Previous translation models like statistical machine translation (SMT), rule-based machine translation (RBMT), hybrid machine translation (HMT), and neural machine translation (NMT) have reached their performance bottleneck. The new Transformer-based machine translation model has become the favorite choice for English language translation. For instance, Google’s BERT translation model organizes the Transformer module into bidirectional encoder representations. It is aware of the users’ search intentions as well as the material that the search engine has indexed. It does not need to evaluate previous searches to comprehend what people mean, unlike RankBrain. BERT comprehends words, sentences, and complete information in the same way that we do. It achieves remarkable translation quality improvement over the other state-of-the-art benchmarks.
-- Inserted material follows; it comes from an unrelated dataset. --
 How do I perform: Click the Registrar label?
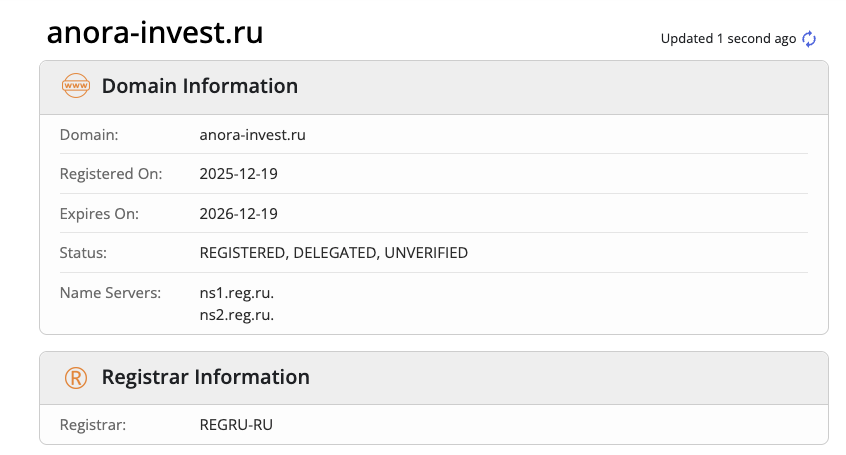[x=93, y=425]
It demonstrates the great potential of the Transformer model. The Transformer-based translation model mainly improves the performance at the cost of growing model sizes and complexity, usually requiring million-scale parameters. It is hard for the traditional computing systems to cope with the growing memory and computation requirements. However, the latest computers can easily run this model without any lag. The biggest challenge of applying the Transformer model is to deploy these models efficiently onto real-time or embedded devices. In this work, we propose a quantization scheme to reduce the parameter and computation complexity. It is of great importance to promote the usage of the Transformer model. Our experiment results show that the original Transformer model in 32 bit floating-point can be quantized to only 8 bits to 12 bits with only negligible translation quality loss. However, due to the perfect transformation of the block part, this quality loss part can easily be managed by the users. Meanwhile, our algorithm achieves
2.6
×
to
4.0
×
compression ratio, which is helpful to save the required complexity and energy during the inference phase.